PROBLEM TO WORK ON:
Reproduce the records from the line that contains "Select the Netzwerk desktop icon" through the line that contains "will click(x=17, y=198).", swapping "icon" for "symbol" and leaving everything else unchanged. Give only those lines.

--------

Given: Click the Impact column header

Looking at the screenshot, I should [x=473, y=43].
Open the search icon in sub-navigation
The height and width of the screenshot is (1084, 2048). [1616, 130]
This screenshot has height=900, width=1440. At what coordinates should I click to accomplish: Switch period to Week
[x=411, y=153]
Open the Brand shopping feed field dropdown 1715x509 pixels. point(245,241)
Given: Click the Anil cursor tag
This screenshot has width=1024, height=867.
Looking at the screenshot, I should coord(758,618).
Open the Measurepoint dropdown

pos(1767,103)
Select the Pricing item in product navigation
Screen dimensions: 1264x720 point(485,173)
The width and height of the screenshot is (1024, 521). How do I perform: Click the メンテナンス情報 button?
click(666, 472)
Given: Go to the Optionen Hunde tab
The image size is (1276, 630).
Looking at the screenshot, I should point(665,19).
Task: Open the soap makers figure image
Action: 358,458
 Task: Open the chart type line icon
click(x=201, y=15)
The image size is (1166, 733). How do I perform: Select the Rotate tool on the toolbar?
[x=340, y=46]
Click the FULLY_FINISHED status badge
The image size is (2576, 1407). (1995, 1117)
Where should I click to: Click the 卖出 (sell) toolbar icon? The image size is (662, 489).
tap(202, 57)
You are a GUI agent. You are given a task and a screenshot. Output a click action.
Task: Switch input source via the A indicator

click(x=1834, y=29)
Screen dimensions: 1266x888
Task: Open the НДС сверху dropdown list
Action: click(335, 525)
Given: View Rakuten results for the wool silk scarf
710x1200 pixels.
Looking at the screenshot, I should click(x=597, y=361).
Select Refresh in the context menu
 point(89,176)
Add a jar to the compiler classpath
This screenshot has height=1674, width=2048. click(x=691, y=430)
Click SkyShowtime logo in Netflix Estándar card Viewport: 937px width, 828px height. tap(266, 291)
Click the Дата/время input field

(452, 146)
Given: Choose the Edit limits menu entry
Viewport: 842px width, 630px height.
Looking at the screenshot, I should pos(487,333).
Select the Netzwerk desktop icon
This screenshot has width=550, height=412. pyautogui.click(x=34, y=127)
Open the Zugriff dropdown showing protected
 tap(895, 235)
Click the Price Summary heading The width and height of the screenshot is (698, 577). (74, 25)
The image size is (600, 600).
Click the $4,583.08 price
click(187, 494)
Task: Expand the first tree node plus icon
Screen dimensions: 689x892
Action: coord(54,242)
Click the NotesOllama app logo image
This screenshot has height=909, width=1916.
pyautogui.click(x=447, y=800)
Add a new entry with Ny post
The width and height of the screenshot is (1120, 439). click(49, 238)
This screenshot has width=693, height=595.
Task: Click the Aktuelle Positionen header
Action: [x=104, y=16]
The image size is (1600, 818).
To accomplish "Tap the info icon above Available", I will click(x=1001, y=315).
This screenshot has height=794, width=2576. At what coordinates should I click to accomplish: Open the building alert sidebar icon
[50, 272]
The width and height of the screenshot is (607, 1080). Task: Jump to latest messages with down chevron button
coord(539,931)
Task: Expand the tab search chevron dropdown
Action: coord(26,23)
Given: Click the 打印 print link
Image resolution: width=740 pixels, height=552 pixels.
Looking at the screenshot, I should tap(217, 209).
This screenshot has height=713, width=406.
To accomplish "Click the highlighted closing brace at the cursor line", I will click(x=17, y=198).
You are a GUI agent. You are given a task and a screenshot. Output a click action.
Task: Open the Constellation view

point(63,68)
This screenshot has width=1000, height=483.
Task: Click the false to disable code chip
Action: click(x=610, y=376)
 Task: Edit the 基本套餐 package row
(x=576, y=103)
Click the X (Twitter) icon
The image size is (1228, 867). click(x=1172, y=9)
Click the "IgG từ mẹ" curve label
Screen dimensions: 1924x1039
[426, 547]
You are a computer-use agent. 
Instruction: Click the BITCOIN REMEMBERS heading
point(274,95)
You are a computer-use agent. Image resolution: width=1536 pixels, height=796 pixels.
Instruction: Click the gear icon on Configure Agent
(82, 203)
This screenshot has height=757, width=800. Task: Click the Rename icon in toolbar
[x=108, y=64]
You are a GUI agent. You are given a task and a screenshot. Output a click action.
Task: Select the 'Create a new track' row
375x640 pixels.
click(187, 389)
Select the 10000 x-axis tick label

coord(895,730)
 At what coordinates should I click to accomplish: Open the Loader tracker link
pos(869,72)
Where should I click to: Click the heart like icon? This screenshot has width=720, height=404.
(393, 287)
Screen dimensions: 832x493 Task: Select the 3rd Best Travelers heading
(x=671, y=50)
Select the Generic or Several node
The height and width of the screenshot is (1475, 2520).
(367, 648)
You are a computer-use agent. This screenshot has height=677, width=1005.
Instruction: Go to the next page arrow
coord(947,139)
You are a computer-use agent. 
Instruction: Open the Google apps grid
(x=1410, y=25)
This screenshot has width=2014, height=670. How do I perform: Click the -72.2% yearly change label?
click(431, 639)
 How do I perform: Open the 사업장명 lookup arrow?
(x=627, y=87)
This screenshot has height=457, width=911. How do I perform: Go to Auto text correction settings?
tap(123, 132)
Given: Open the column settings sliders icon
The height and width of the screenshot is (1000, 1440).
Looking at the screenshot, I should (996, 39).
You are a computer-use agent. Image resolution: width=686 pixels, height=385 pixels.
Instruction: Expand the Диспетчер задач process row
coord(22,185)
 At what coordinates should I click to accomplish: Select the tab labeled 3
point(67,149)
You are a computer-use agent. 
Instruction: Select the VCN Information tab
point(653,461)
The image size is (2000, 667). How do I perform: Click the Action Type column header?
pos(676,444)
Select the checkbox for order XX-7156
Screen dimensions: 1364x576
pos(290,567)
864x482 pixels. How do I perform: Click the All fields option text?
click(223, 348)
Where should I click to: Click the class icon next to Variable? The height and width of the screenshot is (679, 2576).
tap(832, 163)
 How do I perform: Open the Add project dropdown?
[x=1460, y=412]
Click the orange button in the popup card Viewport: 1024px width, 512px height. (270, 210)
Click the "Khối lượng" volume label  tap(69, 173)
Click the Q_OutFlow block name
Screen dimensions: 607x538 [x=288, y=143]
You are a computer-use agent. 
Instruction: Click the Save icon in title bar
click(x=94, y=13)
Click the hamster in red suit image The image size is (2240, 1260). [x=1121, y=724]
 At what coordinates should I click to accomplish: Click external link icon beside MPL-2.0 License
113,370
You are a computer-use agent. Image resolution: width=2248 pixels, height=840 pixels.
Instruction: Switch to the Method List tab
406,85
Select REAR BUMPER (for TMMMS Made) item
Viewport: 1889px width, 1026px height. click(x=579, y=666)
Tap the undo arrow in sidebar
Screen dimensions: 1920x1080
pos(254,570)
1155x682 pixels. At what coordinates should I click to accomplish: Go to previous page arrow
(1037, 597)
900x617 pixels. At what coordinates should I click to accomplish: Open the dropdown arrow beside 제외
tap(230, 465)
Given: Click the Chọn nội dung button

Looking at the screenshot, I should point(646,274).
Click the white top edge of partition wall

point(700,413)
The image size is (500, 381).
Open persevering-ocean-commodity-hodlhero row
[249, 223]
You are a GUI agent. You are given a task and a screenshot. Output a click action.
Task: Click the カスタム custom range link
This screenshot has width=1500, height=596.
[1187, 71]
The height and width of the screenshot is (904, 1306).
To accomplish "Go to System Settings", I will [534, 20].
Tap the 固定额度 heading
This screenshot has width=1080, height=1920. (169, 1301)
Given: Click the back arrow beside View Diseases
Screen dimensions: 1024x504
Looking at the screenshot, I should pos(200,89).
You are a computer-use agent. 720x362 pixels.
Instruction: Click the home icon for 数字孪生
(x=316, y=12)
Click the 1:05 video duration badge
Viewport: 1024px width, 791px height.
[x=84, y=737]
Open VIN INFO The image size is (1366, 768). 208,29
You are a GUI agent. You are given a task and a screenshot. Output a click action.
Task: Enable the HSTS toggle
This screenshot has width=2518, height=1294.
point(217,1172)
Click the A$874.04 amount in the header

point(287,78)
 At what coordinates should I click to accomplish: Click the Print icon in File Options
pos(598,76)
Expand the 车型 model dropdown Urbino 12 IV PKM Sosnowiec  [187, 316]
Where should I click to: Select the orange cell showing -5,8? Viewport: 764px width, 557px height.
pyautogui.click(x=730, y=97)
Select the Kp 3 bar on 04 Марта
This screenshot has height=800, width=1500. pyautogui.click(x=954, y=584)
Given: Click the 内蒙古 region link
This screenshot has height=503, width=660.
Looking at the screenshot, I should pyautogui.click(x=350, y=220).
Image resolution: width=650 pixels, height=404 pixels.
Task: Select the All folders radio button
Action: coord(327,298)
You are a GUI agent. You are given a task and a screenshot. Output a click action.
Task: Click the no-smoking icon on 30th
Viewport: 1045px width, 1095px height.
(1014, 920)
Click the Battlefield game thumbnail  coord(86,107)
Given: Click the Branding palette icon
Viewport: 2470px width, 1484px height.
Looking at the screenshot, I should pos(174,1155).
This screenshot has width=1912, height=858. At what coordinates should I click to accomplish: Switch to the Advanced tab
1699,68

--------

COMPLETED TASK:
Select the Netzwerk desktop symbol
This screenshot has width=550, height=412. pyautogui.click(x=34, y=127)
Open the Zugriff dropdown showing protected
 tap(895, 235)
Click the Price Summary heading The width and height of the screenshot is (698, 577). (74, 25)
The image size is (600, 600).
Click the $4,583.08 price
click(187, 494)
Task: Expand the first tree node plus symbol
Screen dimensions: 689x892
Action: coord(54,242)
Click the NotesOllama app logo image
This screenshot has height=909, width=1916.
pyautogui.click(x=447, y=800)
Add a new entry with Ny post
The width and height of the screenshot is (1120, 439). click(49, 238)
This screenshot has width=693, height=595.
Task: Click the Aktuelle Positionen header
Action: [x=104, y=16]
The image size is (1600, 818).
To accomplish "Tap the info symbol above Available", I will click(x=1001, y=315).
This screenshot has height=794, width=2576. At what coordinates should I click to accomplish: Open the building alert sidebar symbol
[50, 272]
The width and height of the screenshot is (607, 1080). Task: Jump to latest messages with down chevron button
coord(539,931)
Task: Expand the tab search chevron dropdown
Action: coord(26,23)
Given: Click the 打印 print link
Image resolution: width=740 pixels, height=552 pixels.
Looking at the screenshot, I should tap(217, 209).
This screenshot has height=713, width=406.
To accomplish "Click the highlighted closing brace at the cursor line", I will click(x=17, y=198).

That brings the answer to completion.